What lines in the records below include the word "computer"? Return each one.

■ RECORDS PROVIDED ■
::::
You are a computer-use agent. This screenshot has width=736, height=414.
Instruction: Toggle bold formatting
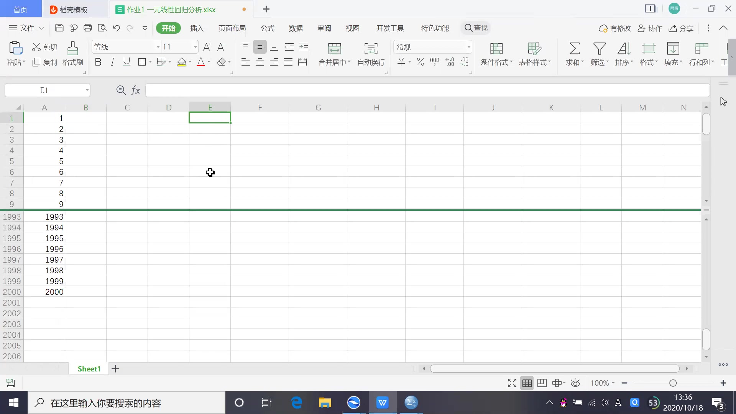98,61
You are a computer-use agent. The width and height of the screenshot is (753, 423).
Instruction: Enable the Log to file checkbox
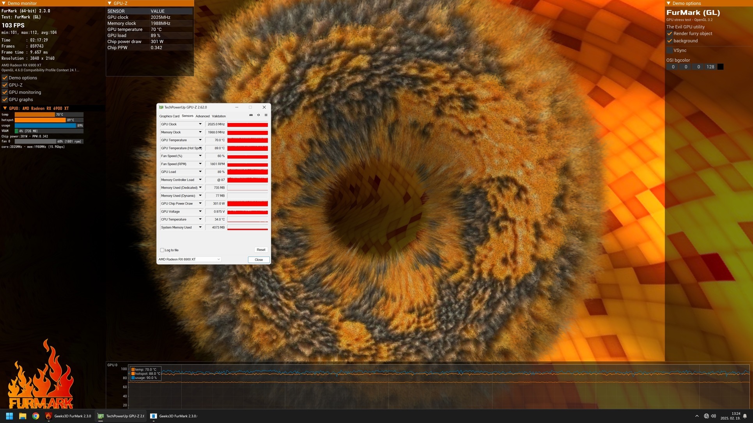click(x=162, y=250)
::::
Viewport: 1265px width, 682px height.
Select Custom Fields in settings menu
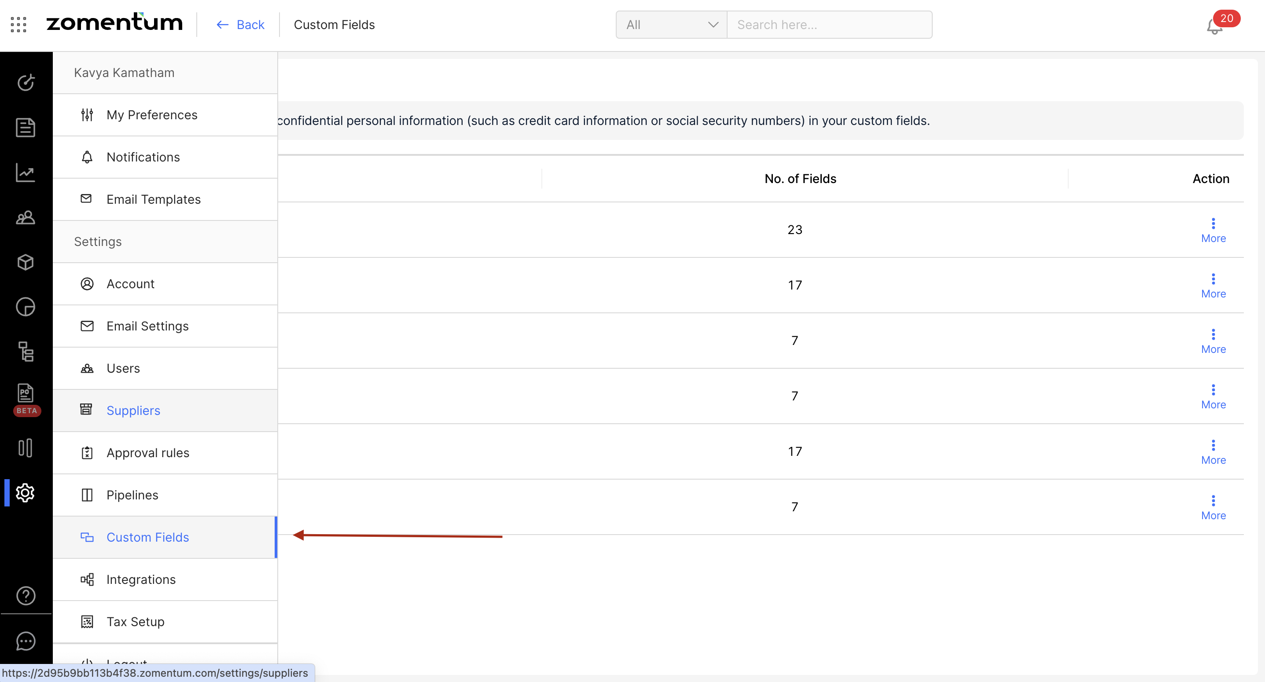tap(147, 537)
::::
■ OUTPUT ■
You are a computer-use agent. This screenshot has width=736, height=414.
You are a computer-use agent. The width and height of the screenshot is (753, 423).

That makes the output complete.